Video EditingAdvanced

How to Keep a Consistent Character Across AI Clips

Use reference images and reusable prompts so the same character looks the same in every generated shot.

9 minAdvanced

AI video models invent a fresh interpretation of your character on every render, which breaks continuity across a multi-shot scene. The fix is to anchor the model with the same reference image and a fixed character description in every shot. This guide gives a repeatable workflow for character consistency.

What you need

  • A locked reference image of your character (generated or photographed)
  • Runway or Kling, both of which accept image input per shot
  • A written character description you will reuse verbatim
  • About 9 minutes for the setup; faster per shot after that

Step 1: Lock a single reference image

Pick or generate one clear, well-lit image of your character, ideally a three-quarter view with the face visible. This is your source of truth. Every shot will start from this image or a close variant of it, so spend time getting it right.

Reference asset
character_ref_v1.png (locked)
------------------------------------------------------------
Face visible: yes Lighting: neutral View: 3/4
Used by: shot_01, shot_02, shot_03 ...
A single locked reference used across all shots.
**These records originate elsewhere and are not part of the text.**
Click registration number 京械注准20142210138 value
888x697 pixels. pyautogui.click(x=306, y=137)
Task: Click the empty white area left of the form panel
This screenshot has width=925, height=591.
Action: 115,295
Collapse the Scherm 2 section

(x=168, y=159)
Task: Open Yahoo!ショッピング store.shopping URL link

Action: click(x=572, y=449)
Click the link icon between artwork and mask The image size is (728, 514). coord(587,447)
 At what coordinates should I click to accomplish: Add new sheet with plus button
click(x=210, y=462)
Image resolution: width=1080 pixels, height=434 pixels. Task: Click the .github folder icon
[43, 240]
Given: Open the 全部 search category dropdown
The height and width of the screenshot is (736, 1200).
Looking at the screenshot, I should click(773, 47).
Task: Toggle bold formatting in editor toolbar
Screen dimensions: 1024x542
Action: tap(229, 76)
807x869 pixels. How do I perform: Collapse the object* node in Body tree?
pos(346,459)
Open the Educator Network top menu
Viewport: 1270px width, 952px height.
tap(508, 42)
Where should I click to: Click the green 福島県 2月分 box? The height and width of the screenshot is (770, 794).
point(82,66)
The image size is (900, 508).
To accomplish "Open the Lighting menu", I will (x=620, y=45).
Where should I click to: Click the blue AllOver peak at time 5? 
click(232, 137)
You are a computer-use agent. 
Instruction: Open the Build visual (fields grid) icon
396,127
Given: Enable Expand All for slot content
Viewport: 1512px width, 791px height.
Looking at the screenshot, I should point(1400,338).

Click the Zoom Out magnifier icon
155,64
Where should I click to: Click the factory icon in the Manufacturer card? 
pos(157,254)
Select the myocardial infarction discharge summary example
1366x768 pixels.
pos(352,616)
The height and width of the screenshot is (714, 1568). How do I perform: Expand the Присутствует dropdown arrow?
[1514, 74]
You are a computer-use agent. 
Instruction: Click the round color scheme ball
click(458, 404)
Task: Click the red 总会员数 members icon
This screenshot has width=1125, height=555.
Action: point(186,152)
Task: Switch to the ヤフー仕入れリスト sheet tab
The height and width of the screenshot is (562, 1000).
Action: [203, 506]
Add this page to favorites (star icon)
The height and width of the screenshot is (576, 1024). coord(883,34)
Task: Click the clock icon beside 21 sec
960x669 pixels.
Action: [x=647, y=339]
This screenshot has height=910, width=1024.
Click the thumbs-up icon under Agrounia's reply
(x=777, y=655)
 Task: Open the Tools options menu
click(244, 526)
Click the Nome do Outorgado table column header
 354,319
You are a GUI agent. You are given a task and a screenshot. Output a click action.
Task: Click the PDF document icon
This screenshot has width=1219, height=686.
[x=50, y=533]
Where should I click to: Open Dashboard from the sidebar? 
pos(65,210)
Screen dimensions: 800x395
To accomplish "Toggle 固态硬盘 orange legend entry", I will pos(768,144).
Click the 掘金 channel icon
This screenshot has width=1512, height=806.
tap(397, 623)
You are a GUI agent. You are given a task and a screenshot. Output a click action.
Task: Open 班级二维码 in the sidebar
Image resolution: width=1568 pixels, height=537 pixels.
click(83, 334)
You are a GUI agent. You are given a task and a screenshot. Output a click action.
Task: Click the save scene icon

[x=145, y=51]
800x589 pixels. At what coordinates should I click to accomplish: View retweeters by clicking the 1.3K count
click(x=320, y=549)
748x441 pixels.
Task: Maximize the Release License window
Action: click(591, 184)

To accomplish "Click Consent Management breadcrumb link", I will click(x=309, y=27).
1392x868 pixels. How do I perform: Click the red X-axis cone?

Step 2: Write a fixed character block

Create a short character description and paste it into every shot prompt unchanged. Keep the same wording for hair, clothing, and distinctive features. Only the action and camera should change between shots.

character-block.txt
CHARACTER (reuse exactly):
a woman in her thirties, shoulder-length auburn hair,
freckles, wearing a green canvas jacket and white tee.

Step 3: Start each shot from the reference image

For each new shot, upload the reference image as the first frame and append only the action and camera move to your fixed character block. Starting from the image is far more consistent than describing the character from scratch in text.

shot-02-prompt.txt
CHARACTER (reuse exactly):
a woman in her thirties, shoulder-length auburn hair,
freckles, wearing a green canvas jacket and white tee.

SHOT: medium close-up, she turns to look over her shoulder,
slow push-in, warm afternoon light.
Generate a turnaround set
Make a few reference images of the same character from different angles, front, side, three-quarter, and feed whichever matches the shot's camera. Matching the reference angle to the shot keeps the face stable.

Step 4: Keep wardrobe and lighting in the prompt

The model drifts most on clothing color and hairstyle. Because those live in your fixed character block, they get repeated every time. Resist the urge to paraphrase the block between shots; identical text gives identical results.

Step 5: Review shots together, not alone

Line up all the rendered shots in your editor and watch them in sequence. Continuity errors are obvious in a row that are invisible one clip at a time. Re-render any shot where the character clearly shifts, reusing the same reference and block.

Editor - continuity check
Timeline
------------------------------------------------------------
[shot_01] [shot_02] [shot_03] [shot_04]
ref v1 ref v1 ref v1 ref v1 <- same source
Jacket color consistent? yes Hair? yes
Shots laid end to end to spot character drift.

Result

A four shot scene where the same woman in a green jacket reads as one person throughout. The discipline of one locked reference plus an unchanged character block is what holds continuity together where prompting fresh each time would fail.